# [To do]
Could each record be restated word for word?

[Start of Attachment]

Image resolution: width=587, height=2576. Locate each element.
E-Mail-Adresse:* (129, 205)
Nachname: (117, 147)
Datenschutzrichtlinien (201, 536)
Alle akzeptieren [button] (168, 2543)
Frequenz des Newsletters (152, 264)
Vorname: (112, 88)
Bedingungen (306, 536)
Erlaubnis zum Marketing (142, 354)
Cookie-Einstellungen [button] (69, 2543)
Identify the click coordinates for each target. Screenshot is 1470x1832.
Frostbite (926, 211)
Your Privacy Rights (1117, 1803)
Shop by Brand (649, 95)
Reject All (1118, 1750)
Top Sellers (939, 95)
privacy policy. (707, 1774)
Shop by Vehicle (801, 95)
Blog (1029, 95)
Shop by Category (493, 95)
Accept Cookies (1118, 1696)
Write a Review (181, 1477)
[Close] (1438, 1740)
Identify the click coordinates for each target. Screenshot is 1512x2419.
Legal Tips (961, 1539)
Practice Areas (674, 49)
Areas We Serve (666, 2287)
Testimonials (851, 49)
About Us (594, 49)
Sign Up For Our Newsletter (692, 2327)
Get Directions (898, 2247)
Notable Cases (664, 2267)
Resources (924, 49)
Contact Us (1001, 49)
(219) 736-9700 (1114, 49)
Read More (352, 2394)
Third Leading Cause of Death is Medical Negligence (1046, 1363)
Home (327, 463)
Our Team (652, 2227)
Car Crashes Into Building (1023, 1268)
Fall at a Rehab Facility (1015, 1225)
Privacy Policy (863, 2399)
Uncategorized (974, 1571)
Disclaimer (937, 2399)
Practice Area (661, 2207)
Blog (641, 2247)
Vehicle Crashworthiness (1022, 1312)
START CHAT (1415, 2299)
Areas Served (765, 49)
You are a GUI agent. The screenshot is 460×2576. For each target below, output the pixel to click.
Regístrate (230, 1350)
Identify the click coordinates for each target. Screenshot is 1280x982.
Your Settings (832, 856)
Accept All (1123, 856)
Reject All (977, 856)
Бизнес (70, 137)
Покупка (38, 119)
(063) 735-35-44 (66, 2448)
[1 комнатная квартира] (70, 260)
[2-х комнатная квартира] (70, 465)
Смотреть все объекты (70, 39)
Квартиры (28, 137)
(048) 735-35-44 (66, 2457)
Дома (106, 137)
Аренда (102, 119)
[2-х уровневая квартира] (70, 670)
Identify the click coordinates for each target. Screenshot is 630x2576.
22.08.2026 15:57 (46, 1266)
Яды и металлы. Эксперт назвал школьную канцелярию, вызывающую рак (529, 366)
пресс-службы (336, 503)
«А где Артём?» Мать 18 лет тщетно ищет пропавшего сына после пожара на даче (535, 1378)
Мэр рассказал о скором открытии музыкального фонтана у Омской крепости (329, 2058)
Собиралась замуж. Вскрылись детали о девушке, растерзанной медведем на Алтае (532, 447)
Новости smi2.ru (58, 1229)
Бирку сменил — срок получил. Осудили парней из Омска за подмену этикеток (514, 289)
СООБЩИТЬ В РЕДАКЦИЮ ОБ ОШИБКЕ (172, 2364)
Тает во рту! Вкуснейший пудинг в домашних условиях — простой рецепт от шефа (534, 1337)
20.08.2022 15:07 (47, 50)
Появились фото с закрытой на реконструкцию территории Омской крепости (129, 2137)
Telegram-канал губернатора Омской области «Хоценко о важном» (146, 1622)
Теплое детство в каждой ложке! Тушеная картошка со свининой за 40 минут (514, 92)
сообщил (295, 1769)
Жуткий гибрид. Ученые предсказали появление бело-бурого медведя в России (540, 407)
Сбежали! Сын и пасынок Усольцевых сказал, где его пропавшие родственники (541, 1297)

[End of Attachment]

# [Result for this task]
Image resolution: width=587, height=2576. Locate each element.
E-Mail-Adresse:* (129, 205)
Nachname: (117, 147)
Datenschutzrichtlinien (201, 536)
Alle akzeptieren [button] (168, 2543)
Frequenz des Newsletters (152, 264)
Vorname: (112, 88)
Bedingungen (306, 536)
Erlaubnis zum Marketing (142, 354)
Cookie-Einstellungen [button] (69, 2543)
Identify the click coordinates for each target. Screenshot is 1470x1832.
Frostbite (926, 211)
Your Privacy Rights (1117, 1803)
Shop by Brand (649, 95)
Reject All (1118, 1750)
Top Sellers (939, 95)
privacy policy. (707, 1774)
Shop by Vehicle (801, 95)
Blog (1029, 95)
Shop by Category (493, 95)
Accept Cookies (1118, 1696)
Write a Review (181, 1477)
[Close] (1438, 1740)
Identify the click coordinates for each target. Screenshot is 1512x2419.
Legal Tips (961, 1539)
Practice Areas (674, 49)
Areas We Serve (666, 2287)
Testimonials (851, 49)
About Us (594, 49)
Sign Up For Our Newsletter (692, 2327)
Get Directions (898, 2247)
Notable Cases (664, 2267)
Resources (924, 49)
Contact Us (1001, 49)
(219) 736-9700 (1114, 49)
Read More (352, 2394)
Third Leading Cause of Death is Medical Negligence (1046, 1363)
Home (327, 463)
Our Team (652, 2227)
Car Crashes Into Building (1023, 1268)
Fall at a Rehab Facility (1015, 1225)
Privacy Policy (863, 2399)
Uncategorized (974, 1571)
Disclaimer (937, 2399)
Practice Area (661, 2207)
Blog (641, 2247)
Vehicle Crashworthiness (1022, 1312)
START CHAT (1415, 2299)
Areas Served (765, 49)
You are a GUI agent. The screenshot is 460×2576. For each target below, output the pixel to click.
Regístrate (230, 1350)
Identify the click coordinates for each target. Screenshot is 1280x982.
Your Settings (832, 856)
Accept All (1123, 856)
Reject All (977, 856)
Бизнес (70, 137)
Покупка (38, 119)
(063) 735-35-44 (66, 2448)
[1 комнатная квартира] (70, 260)
[2-х комнатная квартира] (70, 465)
Смотреть все объекты (70, 39)
Квартиры (28, 137)
(048) 735-35-44 (66, 2457)
Дома (106, 137)
Аренда (102, 119)
[2-х уровневая квартира] (70, 670)
Identify the click coordinates for each target. Screenshot is 630x2576.
22.08.2026 15:57 (46, 1266)
Яды и металлы. Эксперт назвал школьную канцелярию, вызывающую рак (529, 366)
пресс-службы (336, 503)
«А где Артём?» Мать 18 лет тщетно ищет пропавшего сына после пожара на даче (535, 1378)
Мэр рассказал о скором открытии музыкального фонтана у Омской крепости (329, 2058)
Собиралась замуж. Вскрылись детали о девушке, растерзанной медведем на Алтае (532, 447)
Новости smi2.ru (58, 1229)
Бирку сменил — срок получил. Осудили парней из Омска за подмену этикеток (514, 289)
СООБЩИТЬ В РЕДАКЦИЮ ОБ ОШИБКЕ (172, 2364)
Тает во рту! Вкуснейший пудинг в домашних условиях — простой рецепт от шефа (534, 1337)
20.08.2022 15:07 (47, 50)
Появились фото с закрытой на реконструкцию территории Омской крепости (129, 2137)
Telegram-канал губернатора Омской области «Хоценко о важном» (146, 1622)
Теплое детство в каждой ложке! Тушеная картошка со свининой за 40 минут (514, 92)
сообщил (295, 1769)
Жуткий гибрид. Ученые предсказали появление бело-бурого медведя в России (540, 407)
Сбежали! Сын и пасынок Усольцевых сказал, где его пропавшие родственники (541, 1297)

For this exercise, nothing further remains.